Task objective: Write every entry out again, exactly as given.

(Dataset entries)
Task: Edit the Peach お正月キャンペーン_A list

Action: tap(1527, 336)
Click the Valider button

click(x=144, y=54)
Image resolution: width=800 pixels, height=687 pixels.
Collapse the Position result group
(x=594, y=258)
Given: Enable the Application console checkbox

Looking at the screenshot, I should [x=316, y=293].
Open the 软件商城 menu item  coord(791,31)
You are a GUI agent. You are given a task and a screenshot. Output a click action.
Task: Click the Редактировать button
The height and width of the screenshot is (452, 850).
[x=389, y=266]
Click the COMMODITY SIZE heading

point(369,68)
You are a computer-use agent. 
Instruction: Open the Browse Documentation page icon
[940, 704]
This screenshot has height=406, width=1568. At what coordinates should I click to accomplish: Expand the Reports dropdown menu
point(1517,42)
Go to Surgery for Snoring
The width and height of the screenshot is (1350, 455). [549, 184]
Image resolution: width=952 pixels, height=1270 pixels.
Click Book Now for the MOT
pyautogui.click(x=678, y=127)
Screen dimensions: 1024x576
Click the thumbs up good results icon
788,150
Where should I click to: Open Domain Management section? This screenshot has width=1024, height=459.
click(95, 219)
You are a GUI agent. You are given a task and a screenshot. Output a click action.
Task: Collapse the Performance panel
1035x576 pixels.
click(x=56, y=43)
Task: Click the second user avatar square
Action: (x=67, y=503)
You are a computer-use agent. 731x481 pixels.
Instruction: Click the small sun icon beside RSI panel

Answer box:
Task: Edit the Peach お正月キャンペーン_A list

Action: tap(1527, 336)
Click the Valider button

click(x=144, y=54)
Image resolution: width=800 pixels, height=687 pixels.
Collapse the Position result group
(x=594, y=258)
Given: Enable the Application console checkbox

Looking at the screenshot, I should [x=316, y=293].
Open the 软件商城 menu item  coord(791,31)
You are a GUI agent. You are given a task and a screenshot. Output a click action.
Task: Click the Редактировать button
The height and width of the screenshot is (452, 850).
[x=389, y=266]
Click the COMMODITY SIZE heading

point(369,68)
You are a computer-use agent. 
Instruction: Open the Browse Documentation page icon
[940, 704]
This screenshot has height=406, width=1568. At what coordinates should I click to accomplish: Expand the Reports dropdown menu
point(1517,42)
Go to Surgery for Snoring
The width and height of the screenshot is (1350, 455). [549, 184]
Image resolution: width=952 pixels, height=1270 pixels.
Click Book Now for the MOT
pyautogui.click(x=678, y=127)
Screen dimensions: 1024x576
Click the thumbs up good results icon
788,150
Where should I click to: Open Domain Management section? This screenshot has width=1024, height=459.
click(95, 219)
You are a GUI agent. You are given a task and a screenshot. Output a click action.
Task: Collapse the Performance panel
1035x576 pixels.
click(x=56, y=43)
Task: Click the second user avatar square
Action: (x=67, y=503)
You are a computer-use agent. 731x481 pixels.
Instruction: Click the small sun icon beside RSI panel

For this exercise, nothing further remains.